How Romney would pay less
We contacted the Romney campaign for more details on his tax plan but did not hear back. So we're relying on the Romney campaign's description of the tax plan and the analysis by the Tax Policy Center, a well-respected independent group.
Romney’s tax plan would affect what he personally pays in federal income taxes. With a fortune estimated at between $80 million and $250 million and 2010 earnings of around $21 million, Romney falls in the top tax bracket. That class currently pays a 35 percent rate. His plan would reduce that to 28 percent.
"The tax plan would cut taxes on the rich a lot," said Roberton Williams, an economist with the non-partisan Tax Policy Center, a joint venture of the Urban Institute and the Brookings Institution think tanks that published an analysis of Romney’s plan.
The 20 percent cut, Williams said, is "a huge savings for the people at the top end."
How others could pay more
Romney’s tax plan also allows the expiration of tax cuts enacted in the economic stimulus package, including:
The American Opportunity Tax Credit raises the maximum education tax credit from $1,800 to $2,500 and it makes the credit partially refundable so low-income people who don’t pay any taxes would still benefit.
The stimulus bill also increased the Earned Income Tax Credit for low-income working families from 40 percent to 45 percent. An extension enacted in 2010 increased the maximum credit for families with three or more children from $5,236 to $5,891 in 2011.
The child credit, a tax benefit to offset the cost of raising a child, is a partially refundable credit of up to $1,000 per child. Recent legislation lowered the threshold for qualifying, so that working families with earnings above $3,000 qualify for at least a partial credit.
These tax cuts provide substantial cuts for low-income taxpayers. And since Romney’s plan would allow them to expire, that’s who would see a tax increase under his proposal. (We are defining "working families" as tax filers or non-filers who receive a benefit from those tax cuts.)

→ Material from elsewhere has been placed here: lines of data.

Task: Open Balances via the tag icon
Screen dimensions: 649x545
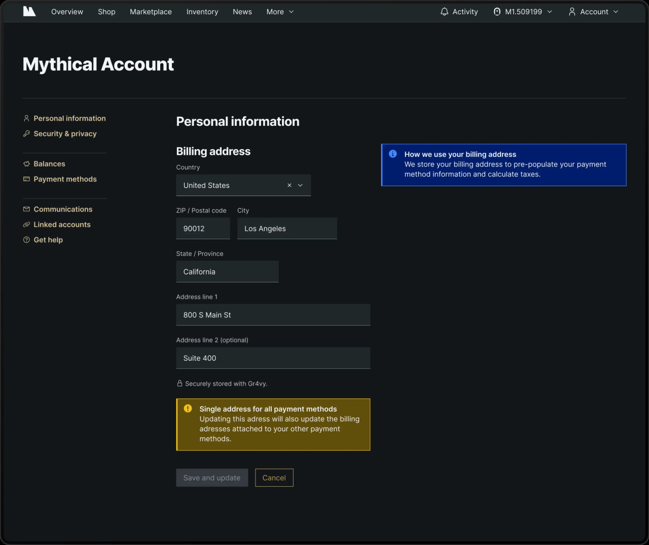Action: [26, 163]
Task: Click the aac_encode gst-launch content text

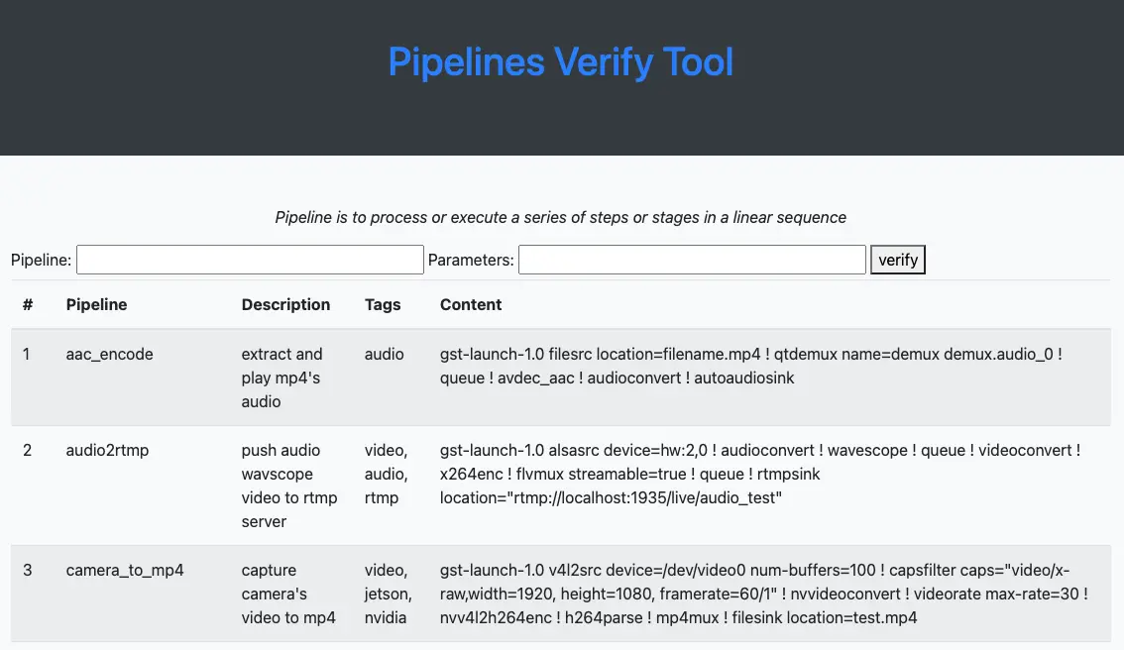Action: [x=751, y=366]
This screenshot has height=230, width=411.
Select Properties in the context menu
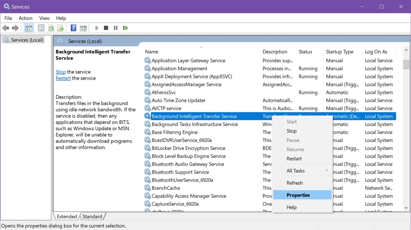point(298,195)

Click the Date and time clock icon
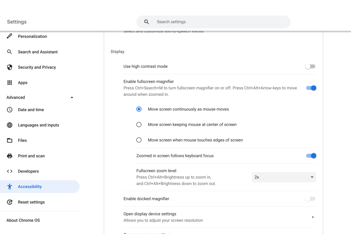click(10, 110)
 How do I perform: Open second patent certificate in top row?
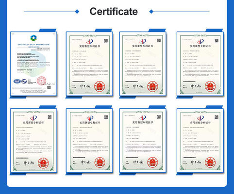tap(89, 64)
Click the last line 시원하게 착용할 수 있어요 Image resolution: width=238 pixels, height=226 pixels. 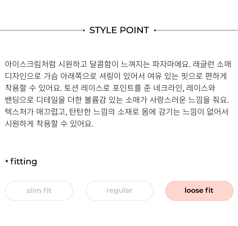pos(49,124)

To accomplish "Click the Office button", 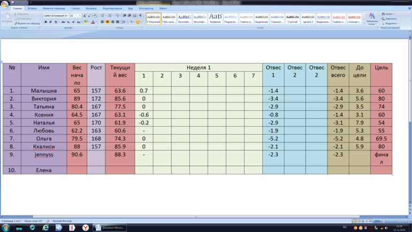I will click(5, 5).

The Tax Policy Center said Romney’s plan would raise taxes on about 11 percent of tax filers (or those too poor to file and pay taxes) by an average of about $900 in 2015. With 165 million filers in the U.S., that’s about 18 million people, as Obama said.
Said Williams: "Because he would not extend the Obama tax cuts, the people at the bottom who were benefiting from those cuts would see their taxes go up."
It’s worth noting that overall, most people’s taxes would decrease under Romney’s plan. The Tax Policy Center said that 70 percent would get tax cuts averaging almost $4,300 -- a result of the 20 percent rate cut.
Obama claimed Romney’s plan would cut his own taxes while raising them on 18 million working families.
The Tax Policy Center found that, indeed, even with a 20 percent rate cut, 18 million people would find themselves in a gap where the rate cut wouldn’t offset the loss of benefits from the Obama tax cuts Romney would let expire. That is, they’d end up paying more (or getting less in refunds) without the expanded child credit, EITC and education credit.
Romney has not explicitly said he wants those tax cuts to end, but his lack of support for extending them means there would be an increase on the 18 million people. Obama's statement is accurate but needs additional information. We rate it Mostly True.